People seated around today’s Off-White runway may not have realized that the sharp green staging allowed landscape images to be superimposed on the background of the livestream, almost like a high-concept weather report. In calling this show “Public Television,” Virgil Abloh said he was making the point that, at least for those of us who grew up watching TV, the barrage of ads and images were actually forming our environment and shaping our view of the world. Conceivably, the same remains true whether our screens are handheld or wall size. But instead of dwelling on the deleterious effects, Abloh—whose chill factor is off the charts—channeled this subliminal influence with his own heavily branded programming.

This made for a pretty good show, partly because, like all good TV, it was entertaining. From the opening sample of Mister Rogers’ Neighborhood to the rhymes of Ghostface Killah, the music calibrated friendly with raw.
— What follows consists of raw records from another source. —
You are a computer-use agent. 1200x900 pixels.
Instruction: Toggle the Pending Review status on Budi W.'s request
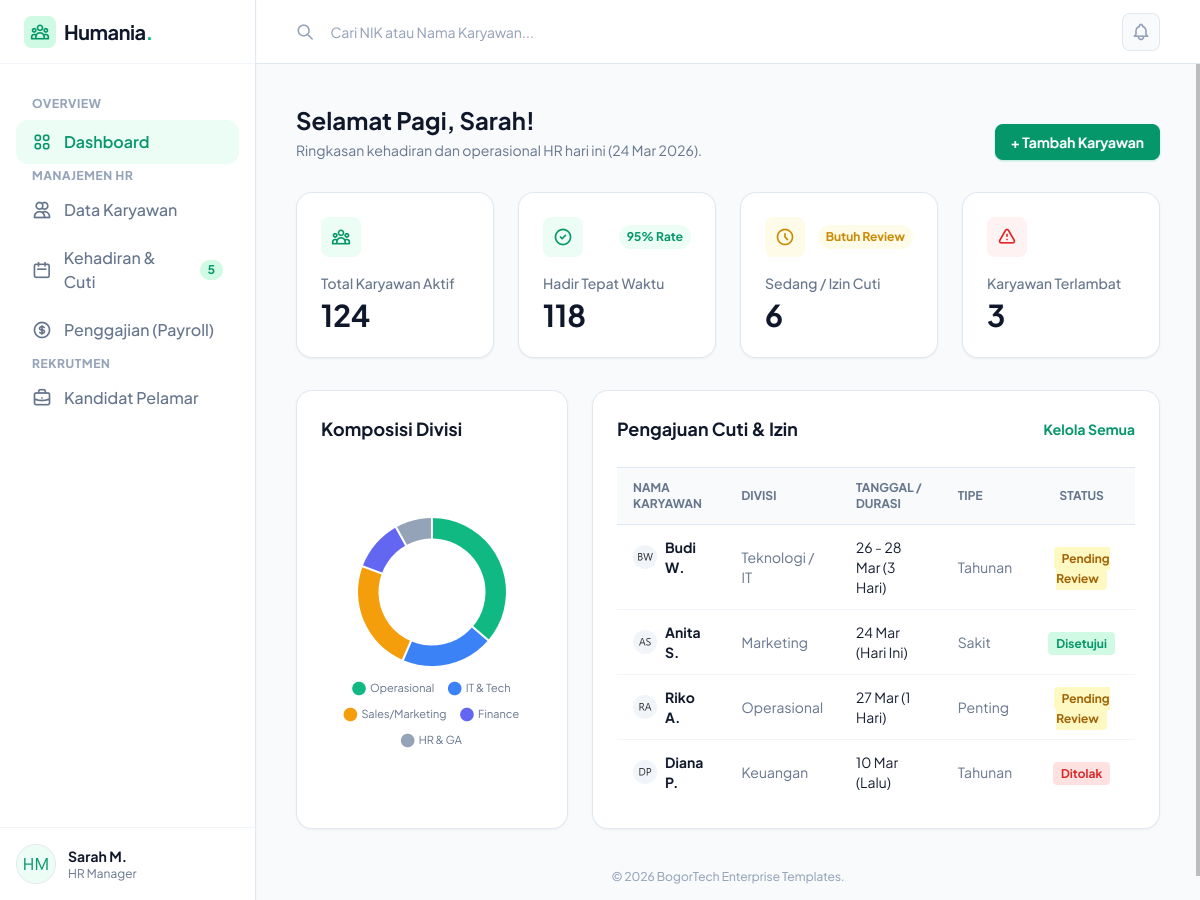pyautogui.click(x=1082, y=568)
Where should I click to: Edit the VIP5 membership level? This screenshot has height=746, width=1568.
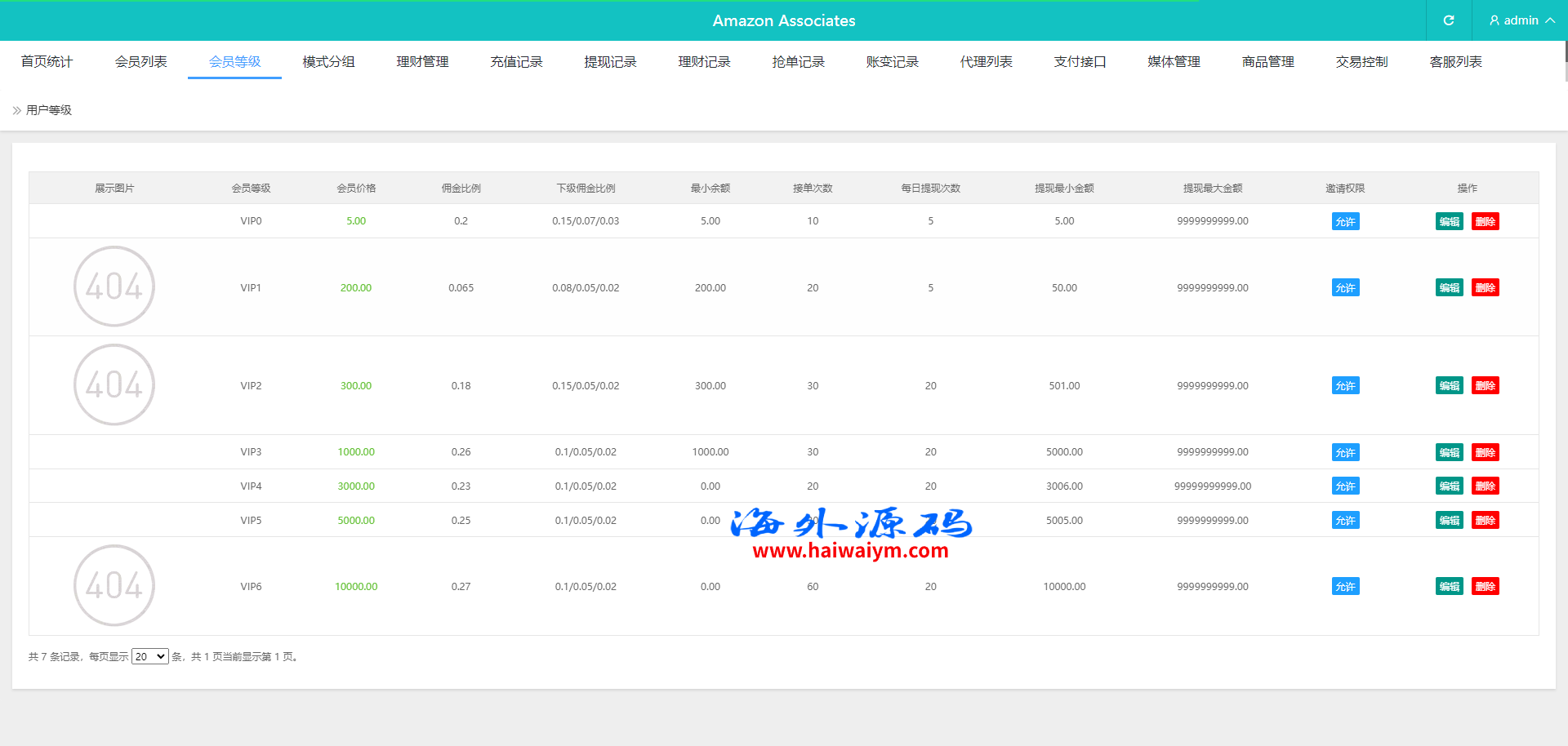[x=1449, y=520]
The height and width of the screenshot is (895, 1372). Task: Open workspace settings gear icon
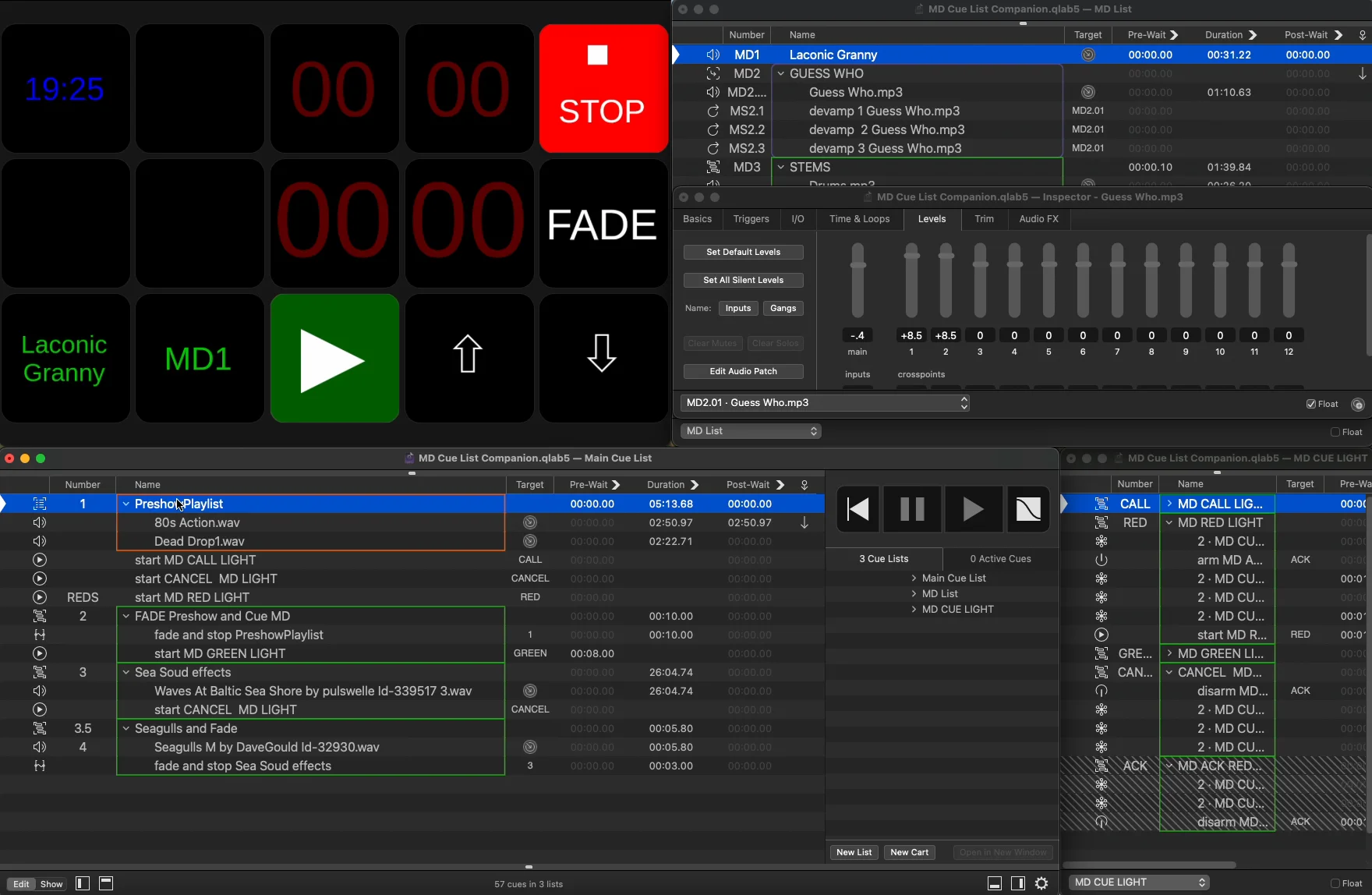1042,883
Though mostly meaningless, the use of football helmets—especially on two girls in floral catsuits—made for catchy social media posting. And then there was Offset from the rap group Migos, who shuffled down an earthy path in a full-length, lilac-hued puffer coat like a winterized guru.

None of this distracted from a collection that largely reaffirmed the standard Off-White repertoire rather than aiming for reinvention. Looks that paired boxy, deconstructed blazers with pooling denim or minimalist jackets with graphic streetwear once again toggled between Abloh’s youth and executive archetypes. A fleece pullover countered with a fur-collared coat; ties appeared under shirt hoodies. “You get better through repetition, more focused,” Abloh said. “I’m finding my voice, which is what happens when you repeat.”

Maybe this voice will always bear traces of others (he openly credited JNCO jeans for the baggy pants, while his co-opted shipping logo looked flagrantly familiar). Yet there were details that could win over devotee and doubter alike. The belt bags fused to the fronts of quilted jackets and vests were clever; the embroidered tagging, TV-bar motifs, and spray-painted faded knees on pants, creative. And what to make of the large labels sewn onto sleeves—the kind that guys occasionally, embarrassingly, neglect to remove? Obviously, they become another form of broadcasting; medium and message combined.